DigitalOcean DNS does not support the following CAA standard features:

  1. Blocking anyone from issuing certificates by sending a semicolon (;) in the value
  2. Allowing name-value tags after the CA name, for example: letsencrypt.org; abc=cde

You can learn more about the DNS Certification Authority Authorization (CAA) Resource Record in RFC 6844.

Creating CAA Records

You can create a new CAA record from the Networking page. From the control panel, either open the Create menu and click Domains/DNS or click Networking in the left nav.

When you’re on the Networking page, click into the domain. From within the domain under the Create new record header, choose CAA. The CAA tab contains the fields you need to add CAA records.

Create Issue Records

We’re going to create a record that allows Let’s Encrypt to issue certificates for any hostname at digitalocean.love

CAA record with issue values filled in
  1. HOSTNAME To apply this record to the entire domain, we’ll enter @.
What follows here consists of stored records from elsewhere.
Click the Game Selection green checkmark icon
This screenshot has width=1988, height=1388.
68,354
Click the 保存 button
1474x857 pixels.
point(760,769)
  2. AUTHORITY GRANTED FOR Here, we enter the domain name for the Certificate Authority. In our case, that will be letsencrypt.org

  3. TAG Since we want to give permission for Let’s Encrypt to generate any kind of certificate, we’ll select the issue tag from the dropdown.

  4. FLAGS We’ll accept the default of 0.

  5. TTL (SECONDS) We’ll accept the default of 3600.

When we click Create Record, the new CAA record appears at the top of the domain’s record set.

Issue tags are additive. If we want to allow another CA to grant certificates, we would need to add an additional record.

Create Issuewild Records

Wildcards are a catchall subdomain, *.digitalocean.love. In the absence of an issuewild record, any CA can issue wildcard certificates. In this example, we’ll add a record to permit a different certificate authority, Comodo, to issue wildcard certificates (and only wildcard certificates).

CAA record with issuewild values filled in
  1. HOSTNAME We’ll apply this to digitalocean.love by entering @.

  2. AUTHORITY GRANTED FOR Next we’ll enter Comodo’s domain name, comodoca.org

  3. TAG We’ll select the issuewild tag from the dropdown.

  4. FLAGS We’ll accept the default of 0.

  5. TTL (SECONDS) We’ll accept the default of 3600.

Now that we’ve added Comodo, no other CA can issue wildcard certificates unless we add a record that explicitly allows them to.

Create Iodef Records

We’re going to add an iodef record so that CAs can contact us in the event of policy violations.

CAA record with iodef values filled in
  1. HOSTNAME Enter @ to indicate this contact information is for the entire digitalocean.love domain.

  2. AUTHORITY GRANTED FOR Next, we’ll enter the contact email in the format mailto:[email protected]

  3. TAG We’ll select the iodef from the dropdown.

  4. FLAGS We’ll accept the default of 0.

  5. TTL (SECONDS) We’ll accept the default of 3600.

If a policy violation occurs, this record lets certificate authorities know whom to contact.